April 2018 Funny Stories

I was preparing lunch while babysitting our grandsons. After seating them at the table, the 4-year-old accidentally spilled his glass of orange juice. As I cleaned up the mess under the table he asked, “Nana, do you smell my feet?” Thinking he was concerned for me I said, “No, I don’t.” He then pushed his little bare feet closer to my nose and said, “Now do you smell them?”
Neal and Lois McDonald, Wellington

One day, a young man told me my hair was so shiny. I chuckled and told him it was probably all the gray hair. He said, “It’s silver!” I got a good laugh.
Bonnie Stafford, Loveland

On his first visit to California, Cousin Leroy was curious about the variety of plants in the area. He was especially impressed by the tall, fragrant eucalyptus trees that bordered the highway as it entered the city of Morro Bay.

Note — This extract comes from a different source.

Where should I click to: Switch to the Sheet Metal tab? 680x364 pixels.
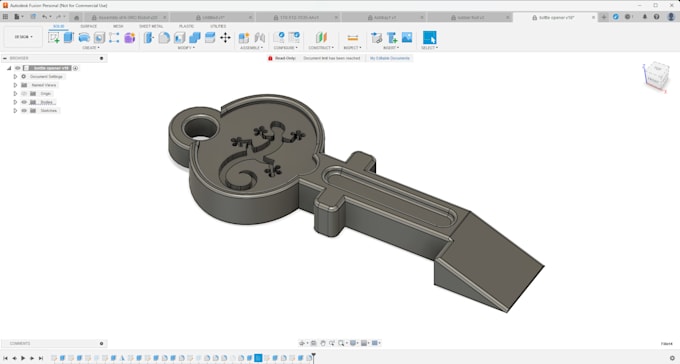(151, 26)
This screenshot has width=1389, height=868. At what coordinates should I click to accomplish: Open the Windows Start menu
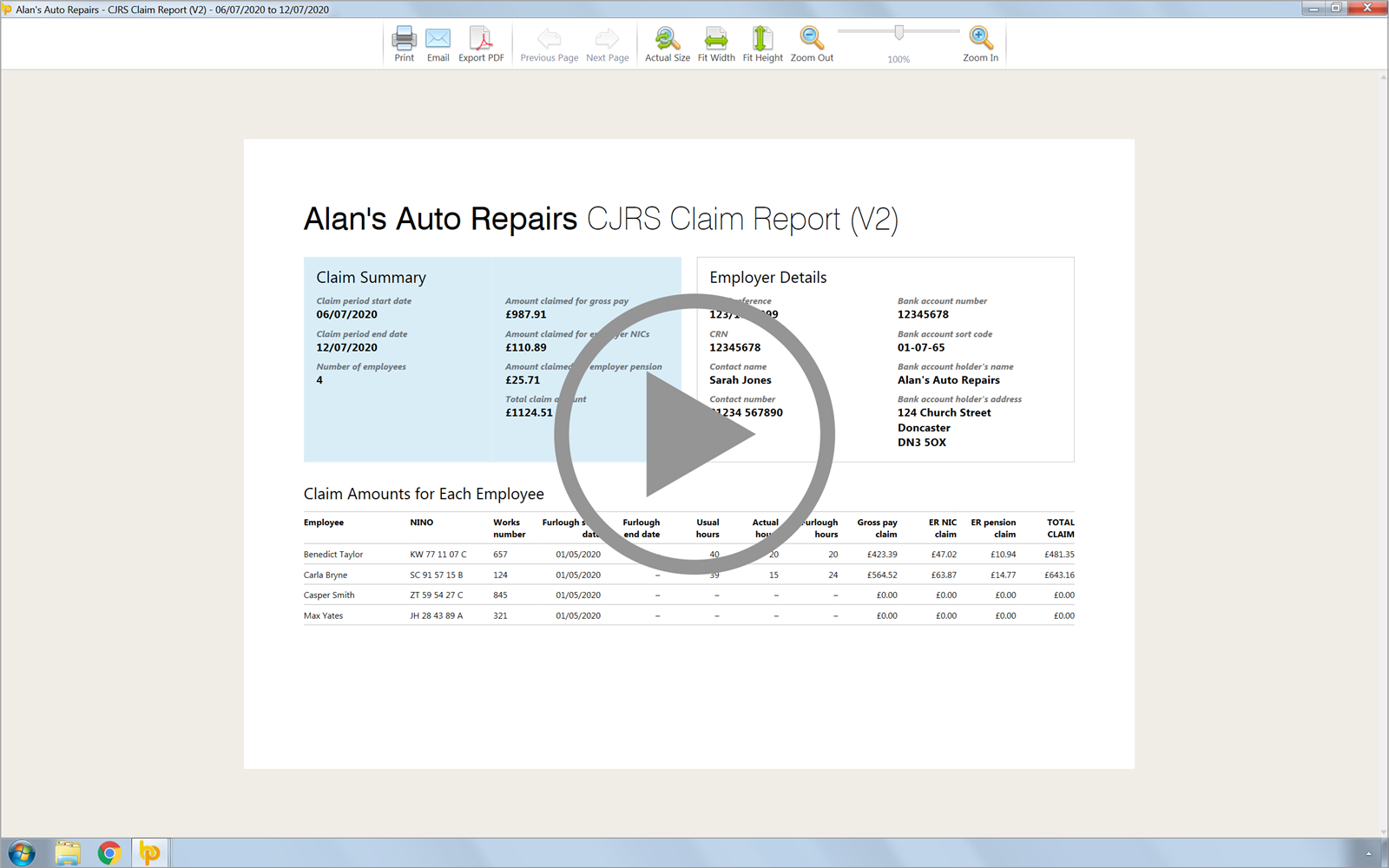[22, 853]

Struggling to remember the odd-sounding name, Cousin Leroy kept asking Aunt Ethel the name of the giant trees.

At the end of the day, Aunt Ethel asked Cousin Leroy what impressed him the most. “I liked the IRS trees,” he said. “IRS trees?” Aunt Ethel asked.

“Yeah, you know, the IRS. The tax people who clip you by taking your money,” Cousin Leroy said. “The you-clipped-us trees.”